Superstition about Fixing Clothes

Background: “I grew up in Lithuania, and in Lithuania, you have Poles and Lithuanians who are Catholic, Russians who are Russian Orthodox, and Jews. We were a Jewish family, and I was always told that Jews do not have superstitions. But all my friends were either Polish or Russians, and they had superstitions, and eventually, I felt like, ‘well, it’s safer to believe in it.’”

Superstition about Fixing Clothes: “If something was torn on me and needed to be fixed fast, my mom would take a thread and sew, let’s say a button or something like that. I would be given a little piece of the thread to keep in my mouth, in order not to sew my brain out. If you don’t suck on the thread, then your brain can get sewn onto the garment and you would be stupid.”

Q. Do you know where this came from?

A. That came from my mother, and she came from Belarus, so it must come from Belarus.

Analysis: It is fascinating to compare my informant’s account with a description of this same superstition that Alan Dundes gives in International Folkloristics: “Or take the Jewish superstition that claims it is very bad luck to repair a garment while that garment is being worn by an individual. Once one realizes that the only time a garment is sewn on a person is when a body is being prepared for burial, one can understand the custom. In other words, repairing a garment—for example, by sewing on a button—is enacting a funeral ritual . . . In such instances the person wearing the garment being repaired must chew on bread or thread to counteract the potential danger” (Dundes 115).
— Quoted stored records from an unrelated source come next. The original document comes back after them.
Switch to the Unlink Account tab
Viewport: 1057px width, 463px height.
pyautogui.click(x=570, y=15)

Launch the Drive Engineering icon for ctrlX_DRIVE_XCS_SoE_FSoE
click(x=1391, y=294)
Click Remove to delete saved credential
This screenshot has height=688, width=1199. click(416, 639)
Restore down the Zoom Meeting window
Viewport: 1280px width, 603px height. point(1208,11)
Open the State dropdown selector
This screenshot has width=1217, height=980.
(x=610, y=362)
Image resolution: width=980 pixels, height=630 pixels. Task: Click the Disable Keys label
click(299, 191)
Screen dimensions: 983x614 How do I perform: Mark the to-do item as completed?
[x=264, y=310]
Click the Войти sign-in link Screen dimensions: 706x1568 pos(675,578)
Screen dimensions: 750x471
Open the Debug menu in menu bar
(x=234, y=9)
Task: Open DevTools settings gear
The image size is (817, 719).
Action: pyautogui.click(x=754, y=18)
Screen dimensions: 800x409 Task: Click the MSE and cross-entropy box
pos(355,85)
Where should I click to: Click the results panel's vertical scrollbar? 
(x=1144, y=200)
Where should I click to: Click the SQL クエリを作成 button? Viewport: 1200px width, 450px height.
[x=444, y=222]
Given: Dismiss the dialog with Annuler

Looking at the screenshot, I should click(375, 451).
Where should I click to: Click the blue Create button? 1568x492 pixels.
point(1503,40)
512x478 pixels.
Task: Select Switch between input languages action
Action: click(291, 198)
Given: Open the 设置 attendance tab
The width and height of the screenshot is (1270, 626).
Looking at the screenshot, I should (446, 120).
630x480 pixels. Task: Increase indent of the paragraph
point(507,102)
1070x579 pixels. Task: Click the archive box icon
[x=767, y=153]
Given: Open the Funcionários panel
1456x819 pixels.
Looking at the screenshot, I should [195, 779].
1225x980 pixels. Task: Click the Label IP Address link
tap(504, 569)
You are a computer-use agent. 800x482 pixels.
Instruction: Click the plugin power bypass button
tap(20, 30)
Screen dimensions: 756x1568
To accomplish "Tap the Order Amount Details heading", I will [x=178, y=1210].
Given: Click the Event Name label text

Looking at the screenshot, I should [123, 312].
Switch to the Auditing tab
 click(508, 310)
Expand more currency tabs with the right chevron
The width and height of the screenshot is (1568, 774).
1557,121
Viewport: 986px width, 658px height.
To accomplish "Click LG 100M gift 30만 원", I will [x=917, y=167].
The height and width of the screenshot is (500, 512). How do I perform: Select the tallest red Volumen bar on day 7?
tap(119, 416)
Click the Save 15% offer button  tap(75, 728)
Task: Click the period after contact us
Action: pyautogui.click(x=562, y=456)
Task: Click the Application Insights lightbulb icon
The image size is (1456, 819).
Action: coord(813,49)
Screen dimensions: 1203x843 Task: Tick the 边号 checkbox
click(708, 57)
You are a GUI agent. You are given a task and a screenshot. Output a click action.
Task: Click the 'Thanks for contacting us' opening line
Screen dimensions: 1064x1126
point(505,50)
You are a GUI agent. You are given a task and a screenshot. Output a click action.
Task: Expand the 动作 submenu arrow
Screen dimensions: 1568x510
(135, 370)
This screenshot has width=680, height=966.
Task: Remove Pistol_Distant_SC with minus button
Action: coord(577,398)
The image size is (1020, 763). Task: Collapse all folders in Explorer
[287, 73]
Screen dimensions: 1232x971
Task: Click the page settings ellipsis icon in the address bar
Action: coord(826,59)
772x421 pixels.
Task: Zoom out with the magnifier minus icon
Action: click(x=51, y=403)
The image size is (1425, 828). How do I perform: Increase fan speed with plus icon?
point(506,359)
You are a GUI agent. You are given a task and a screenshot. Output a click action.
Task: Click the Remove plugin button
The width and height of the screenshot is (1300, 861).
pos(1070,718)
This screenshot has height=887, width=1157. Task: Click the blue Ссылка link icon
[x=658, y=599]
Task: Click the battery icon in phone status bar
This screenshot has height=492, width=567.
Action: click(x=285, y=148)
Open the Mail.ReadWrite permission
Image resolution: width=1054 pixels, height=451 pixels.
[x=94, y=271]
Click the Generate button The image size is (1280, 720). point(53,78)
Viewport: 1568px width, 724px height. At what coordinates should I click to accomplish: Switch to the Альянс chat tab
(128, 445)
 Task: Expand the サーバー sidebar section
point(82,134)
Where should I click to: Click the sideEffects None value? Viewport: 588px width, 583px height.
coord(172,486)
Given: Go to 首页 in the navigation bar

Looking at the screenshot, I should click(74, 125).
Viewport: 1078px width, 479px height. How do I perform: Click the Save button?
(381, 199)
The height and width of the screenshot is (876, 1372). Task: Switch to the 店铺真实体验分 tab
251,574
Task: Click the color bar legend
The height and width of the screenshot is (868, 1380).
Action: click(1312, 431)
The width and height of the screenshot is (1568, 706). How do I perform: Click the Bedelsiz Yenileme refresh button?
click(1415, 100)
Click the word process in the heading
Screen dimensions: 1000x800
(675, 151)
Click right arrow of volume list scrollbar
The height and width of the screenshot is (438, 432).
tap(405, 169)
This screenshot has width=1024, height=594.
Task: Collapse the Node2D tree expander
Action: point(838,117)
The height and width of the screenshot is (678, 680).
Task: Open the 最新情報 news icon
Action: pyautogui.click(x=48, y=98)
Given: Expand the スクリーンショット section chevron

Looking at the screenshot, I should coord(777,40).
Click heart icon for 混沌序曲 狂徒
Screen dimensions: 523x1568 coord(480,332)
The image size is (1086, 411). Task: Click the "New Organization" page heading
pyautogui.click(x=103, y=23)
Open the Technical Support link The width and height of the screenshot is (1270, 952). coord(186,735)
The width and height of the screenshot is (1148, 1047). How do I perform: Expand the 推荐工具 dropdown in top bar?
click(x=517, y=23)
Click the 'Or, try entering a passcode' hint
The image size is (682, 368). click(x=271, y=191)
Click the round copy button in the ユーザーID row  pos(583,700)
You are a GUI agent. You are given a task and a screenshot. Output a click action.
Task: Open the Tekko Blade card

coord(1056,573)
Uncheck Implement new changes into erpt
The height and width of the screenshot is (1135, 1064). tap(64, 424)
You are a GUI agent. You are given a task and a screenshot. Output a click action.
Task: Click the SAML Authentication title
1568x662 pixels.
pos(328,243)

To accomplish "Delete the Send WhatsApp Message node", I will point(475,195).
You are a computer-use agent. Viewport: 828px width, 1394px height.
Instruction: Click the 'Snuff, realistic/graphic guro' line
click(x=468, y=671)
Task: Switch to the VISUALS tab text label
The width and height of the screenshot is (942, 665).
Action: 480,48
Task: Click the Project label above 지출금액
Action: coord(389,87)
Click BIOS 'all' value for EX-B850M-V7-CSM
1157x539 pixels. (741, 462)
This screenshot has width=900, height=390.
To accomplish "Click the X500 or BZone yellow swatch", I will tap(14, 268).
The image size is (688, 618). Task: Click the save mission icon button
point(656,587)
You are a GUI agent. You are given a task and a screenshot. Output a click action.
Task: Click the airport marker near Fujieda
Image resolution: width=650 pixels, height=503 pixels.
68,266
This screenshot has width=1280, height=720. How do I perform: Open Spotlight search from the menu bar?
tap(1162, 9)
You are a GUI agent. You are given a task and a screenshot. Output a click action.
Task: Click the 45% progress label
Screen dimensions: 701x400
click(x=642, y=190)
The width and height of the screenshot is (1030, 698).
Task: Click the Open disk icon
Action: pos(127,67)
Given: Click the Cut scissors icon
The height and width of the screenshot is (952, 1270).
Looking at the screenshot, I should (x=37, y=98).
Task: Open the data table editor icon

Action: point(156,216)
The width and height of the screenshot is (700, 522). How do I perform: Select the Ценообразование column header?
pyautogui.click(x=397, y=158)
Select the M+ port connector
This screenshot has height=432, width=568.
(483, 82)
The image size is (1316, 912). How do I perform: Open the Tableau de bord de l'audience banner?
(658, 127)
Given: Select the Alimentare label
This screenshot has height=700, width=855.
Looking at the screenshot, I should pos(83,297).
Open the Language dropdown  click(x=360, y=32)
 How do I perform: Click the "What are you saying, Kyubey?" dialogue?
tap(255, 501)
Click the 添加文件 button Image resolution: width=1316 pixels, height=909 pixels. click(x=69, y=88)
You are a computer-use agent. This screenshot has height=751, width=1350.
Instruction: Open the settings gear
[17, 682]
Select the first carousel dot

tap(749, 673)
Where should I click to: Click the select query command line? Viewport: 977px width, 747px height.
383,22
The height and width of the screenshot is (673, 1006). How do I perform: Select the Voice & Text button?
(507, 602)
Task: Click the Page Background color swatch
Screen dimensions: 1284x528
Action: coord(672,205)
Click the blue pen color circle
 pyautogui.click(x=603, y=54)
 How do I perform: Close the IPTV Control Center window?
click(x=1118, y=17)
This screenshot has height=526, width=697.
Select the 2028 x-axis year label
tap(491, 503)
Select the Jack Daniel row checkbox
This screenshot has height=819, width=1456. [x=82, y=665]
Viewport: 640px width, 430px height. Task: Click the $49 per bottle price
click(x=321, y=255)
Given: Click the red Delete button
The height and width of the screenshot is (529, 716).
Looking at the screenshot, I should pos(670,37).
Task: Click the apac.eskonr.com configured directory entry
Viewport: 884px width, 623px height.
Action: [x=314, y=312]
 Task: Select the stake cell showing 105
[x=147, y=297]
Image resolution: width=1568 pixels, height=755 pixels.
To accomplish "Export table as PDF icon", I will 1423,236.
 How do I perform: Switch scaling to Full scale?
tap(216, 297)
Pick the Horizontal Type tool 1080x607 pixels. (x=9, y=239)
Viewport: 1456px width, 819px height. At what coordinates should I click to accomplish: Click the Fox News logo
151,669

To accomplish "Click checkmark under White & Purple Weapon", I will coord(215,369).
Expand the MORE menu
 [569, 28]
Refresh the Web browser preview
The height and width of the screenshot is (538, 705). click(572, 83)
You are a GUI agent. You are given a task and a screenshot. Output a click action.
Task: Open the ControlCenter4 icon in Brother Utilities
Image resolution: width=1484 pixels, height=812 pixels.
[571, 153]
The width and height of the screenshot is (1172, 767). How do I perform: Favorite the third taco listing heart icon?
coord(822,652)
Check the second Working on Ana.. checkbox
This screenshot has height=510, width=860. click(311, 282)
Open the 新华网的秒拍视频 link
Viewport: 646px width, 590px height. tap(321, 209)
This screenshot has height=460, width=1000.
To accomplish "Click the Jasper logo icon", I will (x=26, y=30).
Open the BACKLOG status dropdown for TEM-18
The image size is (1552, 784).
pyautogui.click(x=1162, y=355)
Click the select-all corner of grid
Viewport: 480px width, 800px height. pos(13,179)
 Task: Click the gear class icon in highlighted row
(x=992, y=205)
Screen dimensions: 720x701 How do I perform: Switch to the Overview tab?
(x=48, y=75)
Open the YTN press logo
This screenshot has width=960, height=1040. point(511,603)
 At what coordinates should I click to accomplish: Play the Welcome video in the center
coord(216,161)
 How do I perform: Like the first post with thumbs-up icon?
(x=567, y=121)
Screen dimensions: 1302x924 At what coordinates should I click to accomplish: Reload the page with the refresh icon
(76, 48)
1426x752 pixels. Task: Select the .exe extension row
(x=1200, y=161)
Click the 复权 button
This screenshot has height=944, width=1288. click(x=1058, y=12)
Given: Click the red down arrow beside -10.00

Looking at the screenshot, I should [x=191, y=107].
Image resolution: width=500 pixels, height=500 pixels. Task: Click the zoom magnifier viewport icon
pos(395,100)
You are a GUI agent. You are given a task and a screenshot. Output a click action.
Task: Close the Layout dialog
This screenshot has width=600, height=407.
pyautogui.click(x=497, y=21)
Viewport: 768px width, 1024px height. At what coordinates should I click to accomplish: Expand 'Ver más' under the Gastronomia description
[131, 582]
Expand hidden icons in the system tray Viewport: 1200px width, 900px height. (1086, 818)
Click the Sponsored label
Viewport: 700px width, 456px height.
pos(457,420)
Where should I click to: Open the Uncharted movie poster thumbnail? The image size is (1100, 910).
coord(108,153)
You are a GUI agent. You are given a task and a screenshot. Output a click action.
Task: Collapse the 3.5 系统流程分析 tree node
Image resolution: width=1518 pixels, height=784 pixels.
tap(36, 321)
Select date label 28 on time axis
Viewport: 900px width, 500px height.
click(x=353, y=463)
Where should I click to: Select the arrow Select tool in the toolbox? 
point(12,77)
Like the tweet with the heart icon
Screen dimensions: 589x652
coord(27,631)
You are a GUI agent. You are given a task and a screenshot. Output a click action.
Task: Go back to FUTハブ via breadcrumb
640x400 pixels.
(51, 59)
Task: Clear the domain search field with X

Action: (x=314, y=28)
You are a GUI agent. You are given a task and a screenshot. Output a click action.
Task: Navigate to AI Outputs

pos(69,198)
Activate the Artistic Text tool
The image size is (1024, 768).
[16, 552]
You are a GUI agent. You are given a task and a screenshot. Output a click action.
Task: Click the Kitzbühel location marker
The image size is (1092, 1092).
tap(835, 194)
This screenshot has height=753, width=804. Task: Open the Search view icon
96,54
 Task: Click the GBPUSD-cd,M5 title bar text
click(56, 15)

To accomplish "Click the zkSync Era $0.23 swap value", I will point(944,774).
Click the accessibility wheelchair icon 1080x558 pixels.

When I shared this passage with my informant, she said that his logic makes sense to her, although she had never heard his explanation before; she had always thought the warning about one’s brains being sewn to be silly, but had never been told any better reasons for the tradition. Perhaps, this is because in more recent societies, people are far enough removed from the practices surrounding death that they no longer carry the associations responsible for this superstition. Meanwhile, although my informant comes from a Jewish family, she knows nothing about this superstition being Jewish, only that she learned it from her mother. She also never heard that bread—as opposed to thread—can counteract the potential danger.

“The Principles of Sympathetic Magic.” International Folkloristics. Alan Dundes, ed. Maryland: Rowman & Littlefield Publishers, Inc., 1999. Print.